───── Information supplied
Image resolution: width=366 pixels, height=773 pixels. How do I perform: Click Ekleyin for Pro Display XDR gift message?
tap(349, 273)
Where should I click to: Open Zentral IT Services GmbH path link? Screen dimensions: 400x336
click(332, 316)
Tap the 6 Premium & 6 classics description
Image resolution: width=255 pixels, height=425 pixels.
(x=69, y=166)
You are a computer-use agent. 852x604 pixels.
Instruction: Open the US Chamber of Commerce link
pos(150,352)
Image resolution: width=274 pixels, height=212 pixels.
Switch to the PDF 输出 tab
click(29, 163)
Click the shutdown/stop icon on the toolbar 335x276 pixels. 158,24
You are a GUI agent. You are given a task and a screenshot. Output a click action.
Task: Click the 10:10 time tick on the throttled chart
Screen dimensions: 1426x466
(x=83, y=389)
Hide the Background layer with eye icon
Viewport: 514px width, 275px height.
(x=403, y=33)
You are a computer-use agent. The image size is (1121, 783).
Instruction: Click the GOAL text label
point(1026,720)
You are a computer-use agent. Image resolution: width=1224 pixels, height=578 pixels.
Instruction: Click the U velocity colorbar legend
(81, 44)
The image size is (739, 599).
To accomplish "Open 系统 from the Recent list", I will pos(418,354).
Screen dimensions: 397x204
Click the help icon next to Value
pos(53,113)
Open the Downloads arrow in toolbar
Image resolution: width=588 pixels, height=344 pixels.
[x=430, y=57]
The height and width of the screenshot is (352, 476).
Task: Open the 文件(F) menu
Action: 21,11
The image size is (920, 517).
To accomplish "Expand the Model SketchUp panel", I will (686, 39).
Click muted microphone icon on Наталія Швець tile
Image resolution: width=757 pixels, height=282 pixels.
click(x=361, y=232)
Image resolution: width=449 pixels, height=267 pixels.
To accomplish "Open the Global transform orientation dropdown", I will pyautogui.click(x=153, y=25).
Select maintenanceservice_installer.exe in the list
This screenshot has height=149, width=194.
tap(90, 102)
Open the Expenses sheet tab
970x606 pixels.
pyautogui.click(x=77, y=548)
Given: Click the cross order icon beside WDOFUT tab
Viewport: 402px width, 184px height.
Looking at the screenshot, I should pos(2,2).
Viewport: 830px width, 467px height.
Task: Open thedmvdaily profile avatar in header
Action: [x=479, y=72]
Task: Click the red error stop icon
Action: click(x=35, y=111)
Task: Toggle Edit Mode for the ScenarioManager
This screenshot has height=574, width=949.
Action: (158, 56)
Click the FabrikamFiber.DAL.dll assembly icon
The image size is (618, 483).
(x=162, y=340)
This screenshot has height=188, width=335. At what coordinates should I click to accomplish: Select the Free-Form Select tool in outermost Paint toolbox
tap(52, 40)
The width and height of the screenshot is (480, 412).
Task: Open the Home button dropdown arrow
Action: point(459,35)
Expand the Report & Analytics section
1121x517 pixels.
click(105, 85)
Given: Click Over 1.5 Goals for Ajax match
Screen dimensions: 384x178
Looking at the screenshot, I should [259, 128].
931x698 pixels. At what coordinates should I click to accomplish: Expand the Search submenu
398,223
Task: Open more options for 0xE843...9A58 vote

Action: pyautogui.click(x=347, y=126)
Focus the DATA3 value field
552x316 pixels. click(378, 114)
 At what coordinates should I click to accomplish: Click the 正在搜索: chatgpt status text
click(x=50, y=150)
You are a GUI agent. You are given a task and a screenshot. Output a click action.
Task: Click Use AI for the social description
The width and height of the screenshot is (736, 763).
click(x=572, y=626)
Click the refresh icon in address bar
──────────
■ **Work required**
Only one number is wanted: how many lines in the records above contain the string "computer".

■ **Solution**
3